WHAT TO PRODUCE
Can you give the lines of the items again, starting with the line with "You are a computer-use agent. The width" and going on through the line with "coord(422,278)", swapping "file name label" for "filename text" and changing nothing else? Leave the pictures out of your answer.

* * * * * * *

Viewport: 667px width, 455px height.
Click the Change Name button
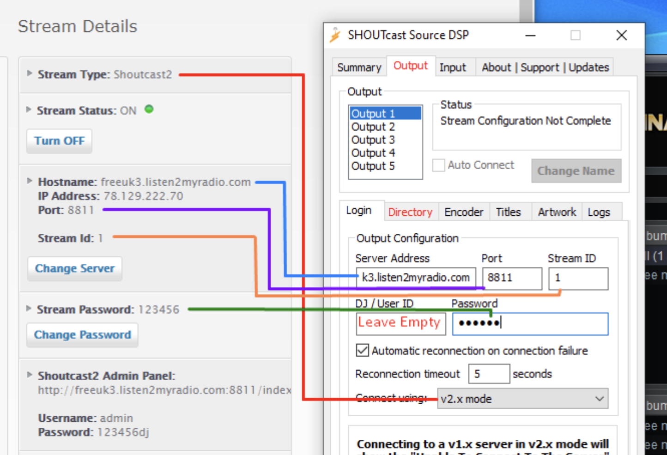point(576,171)
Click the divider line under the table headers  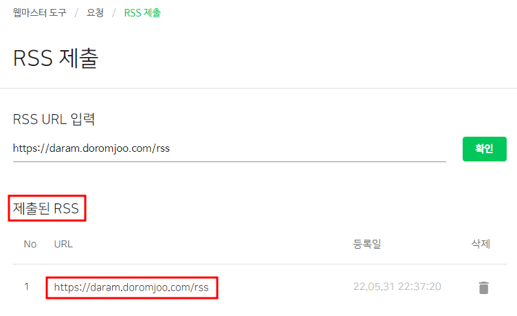click(x=260, y=264)
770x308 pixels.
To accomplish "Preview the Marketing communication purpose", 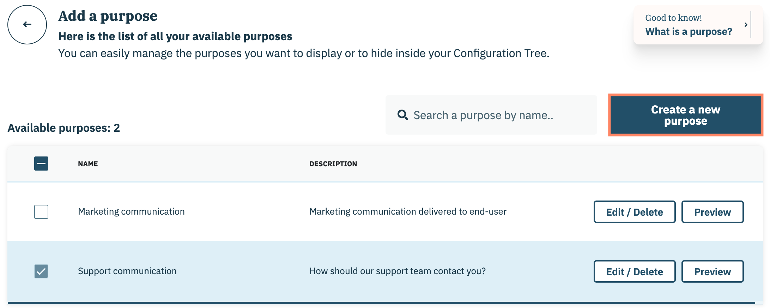I will click(712, 212).
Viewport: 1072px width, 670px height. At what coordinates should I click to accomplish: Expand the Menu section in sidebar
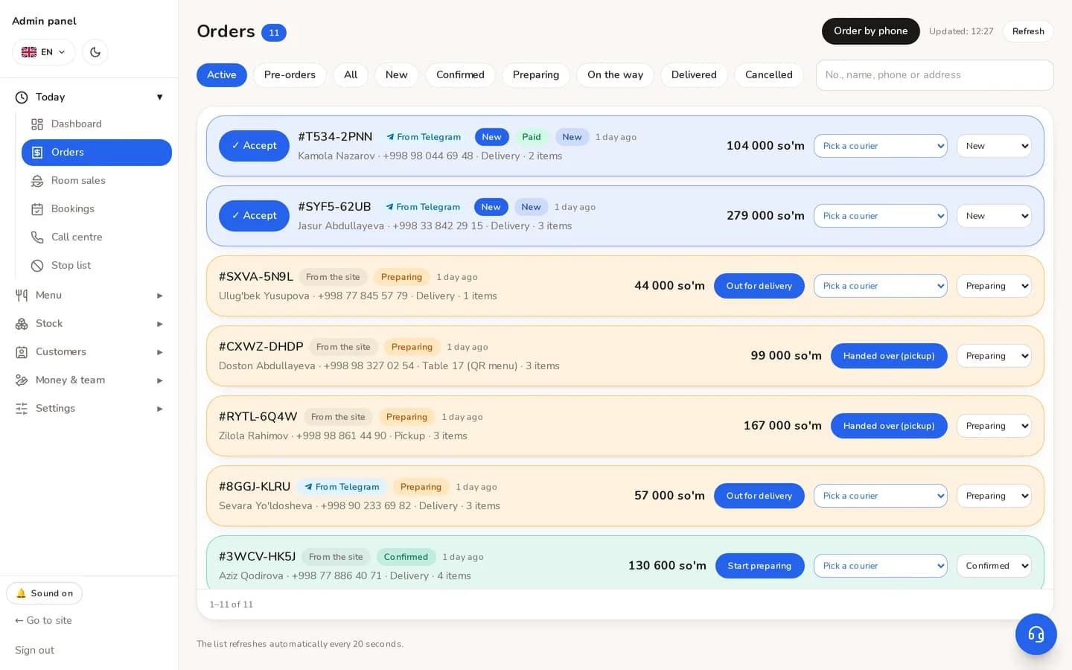[x=89, y=296]
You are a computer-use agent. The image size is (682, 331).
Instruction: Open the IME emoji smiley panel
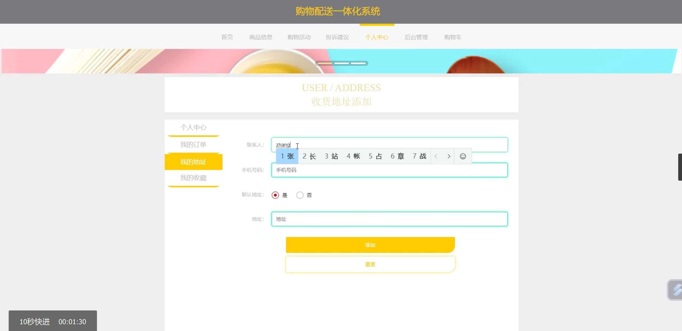coord(463,156)
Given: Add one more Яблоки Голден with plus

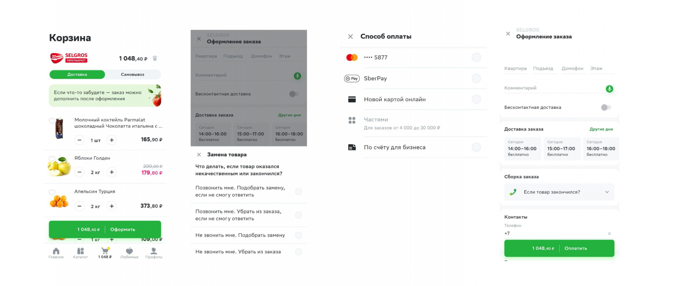Looking at the screenshot, I should point(112,172).
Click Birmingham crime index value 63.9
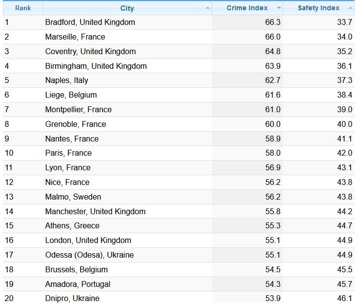This screenshot has height=303, width=358. [272, 66]
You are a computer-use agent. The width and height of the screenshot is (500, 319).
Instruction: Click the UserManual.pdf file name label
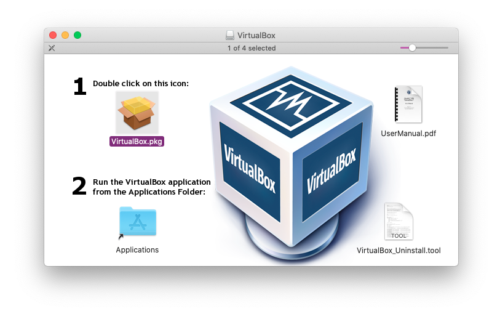[x=408, y=133]
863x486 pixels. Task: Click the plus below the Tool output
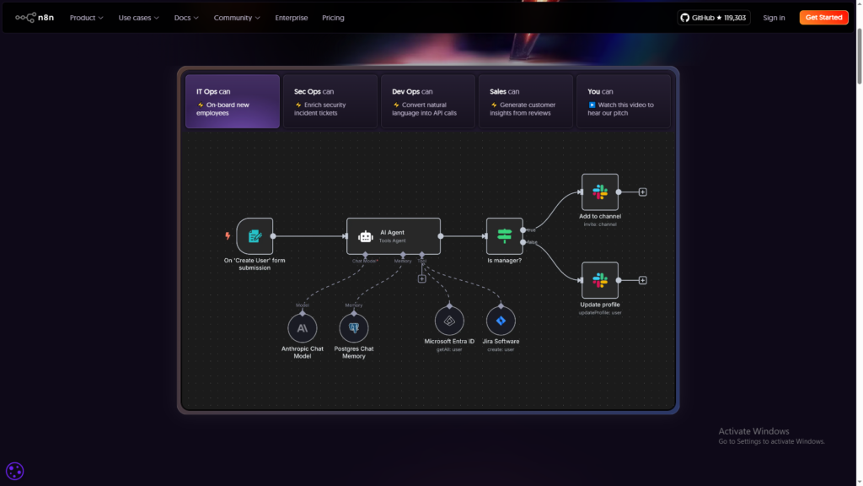coord(422,278)
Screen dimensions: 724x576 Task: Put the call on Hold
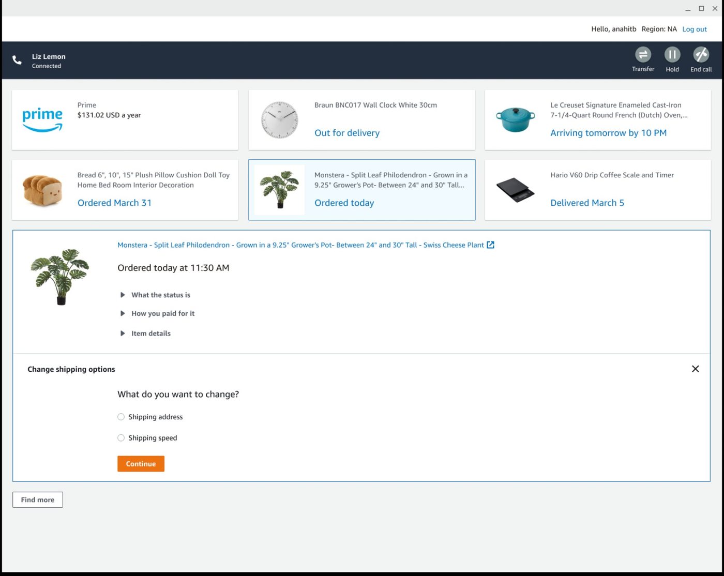[x=672, y=55]
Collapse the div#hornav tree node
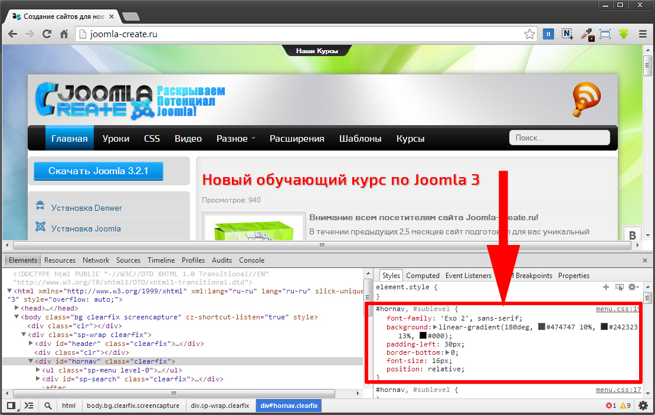The image size is (655, 415). click(31, 361)
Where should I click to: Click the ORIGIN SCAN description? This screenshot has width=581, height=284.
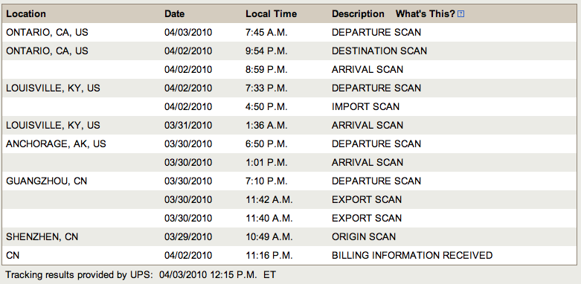(364, 236)
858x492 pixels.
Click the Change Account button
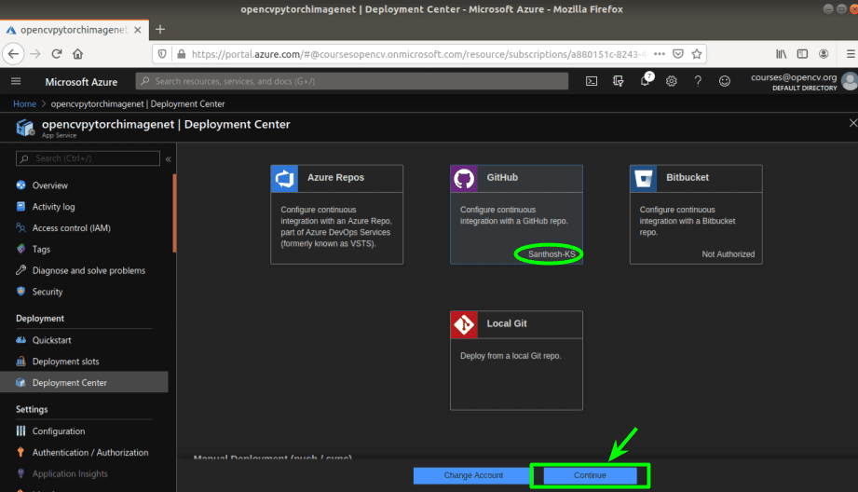473,475
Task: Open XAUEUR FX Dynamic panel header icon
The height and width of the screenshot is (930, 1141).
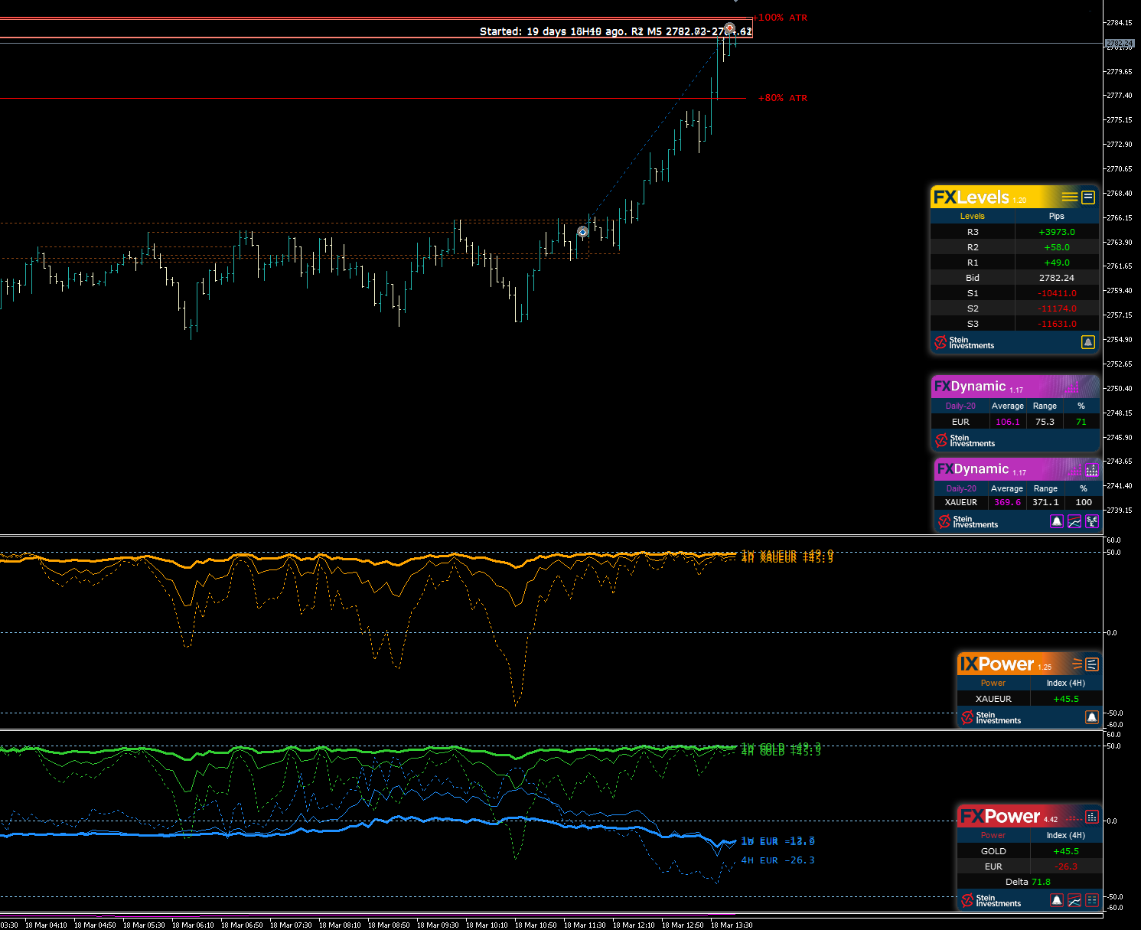Action: (1091, 470)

* * * * * * *

EXERCISE OUTPUT
You are a computer-use agent. The width and height of the screenshot is (500, 319).
Instruction: Click the UserManual.pdf filename text
[x=408, y=133]
863x486 pixels. Task: Click the plus below the Tool output
coord(422,278)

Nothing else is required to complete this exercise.